Diving for golf balls is big business, especially in Florida. But it surely has its hazards. After
diver Daryl Drake surfaced in a Sarasota pond with with the hundreds of balls he had
bagged, he was face-to-face with a seven-foot alligator. It tried to bite Drake, and all Drake
could think of by way of defense was to jam the bag of balls into its mouth. He did, and it
gave him enough time to get to shore safely.

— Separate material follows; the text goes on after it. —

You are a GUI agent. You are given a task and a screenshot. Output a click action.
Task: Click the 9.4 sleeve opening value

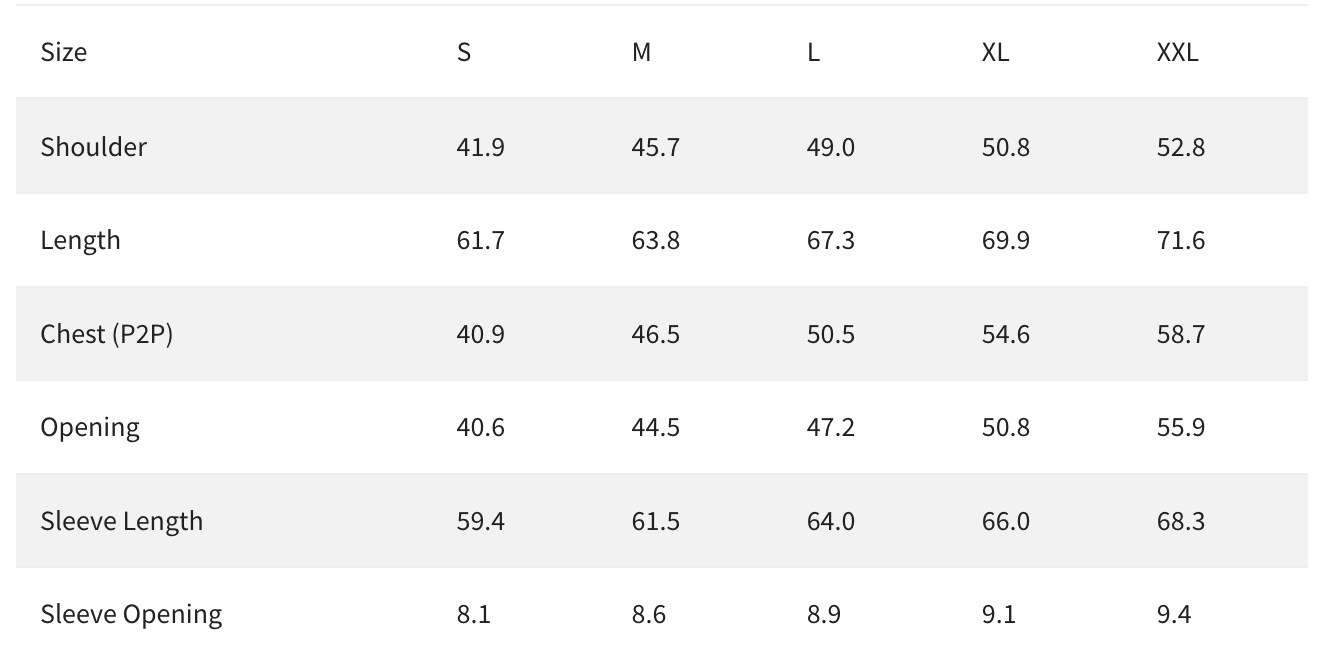1174,614
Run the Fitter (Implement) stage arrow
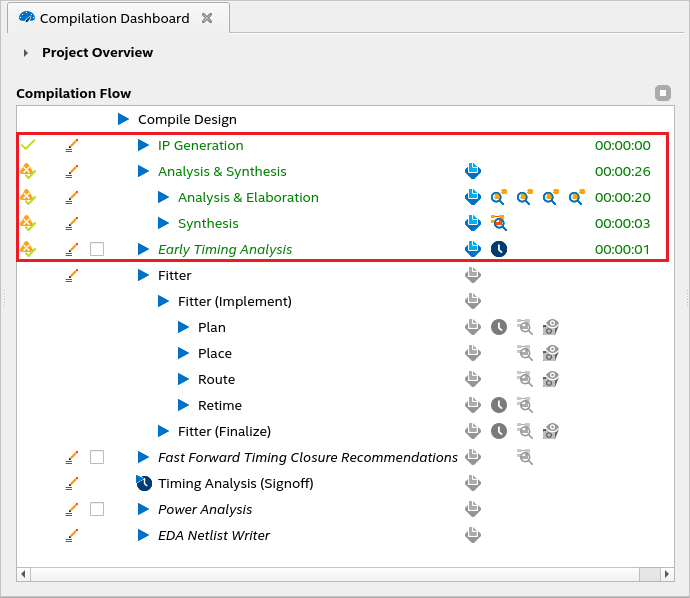The height and width of the screenshot is (598, 690). [164, 301]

Companies work out exclusive deals with golf courses, often paying for the rights to mine the ponds. In
return, golf course operators chase away challengers. Southern Florida has logged five diver drownings in
the last twelve years. Last January, Mark Feher, twenty-one, of Fort Lauderdale, and his brother, Akros, twentytwo,
were diving at The Links at Boynton Beach. When Akros surfaced he couldn’t see his brother — he
found his body an hour later. Akros was working for the East Coast Golf Ball Co. in Boca Raton. His family is
suing the company, alleging it gave him malfunctioning scuba gear that caused him to drown.
Restored golf balls resell for as much as a dollar each. Divers working for companies get about ten cents a
ball, and can retrieve as many as 4,000 a day from a good pond. Drake, who works for himself, says he
retrieved 21,000 balls in two days from a Naples golf course. A couple of years ago, he harvested 90,000 balls
in four days at Camp Lejeune, N.C., causing the pond’s water level to drop three feet. He has found wheelchairs,
bicycles, cars, dope pipes, guns, and a goat’s head. At a course in North Miami, Drake found a living
room set, so he arranged a couch, table, and chairs so he could sit and take a break.
Drake says he’s “grabbed everything there is to imagine — turtles, snakes, crabs.” He searches by feel,
making his way along the pond bottom, kicking up sediment as he probes the mud. It doesn’t take long, he
says, to learn the difference between a golf ball and the snout of a snapping turtle.
From reports by Michael Otter and Ethan Skolnick in The Miami Herald.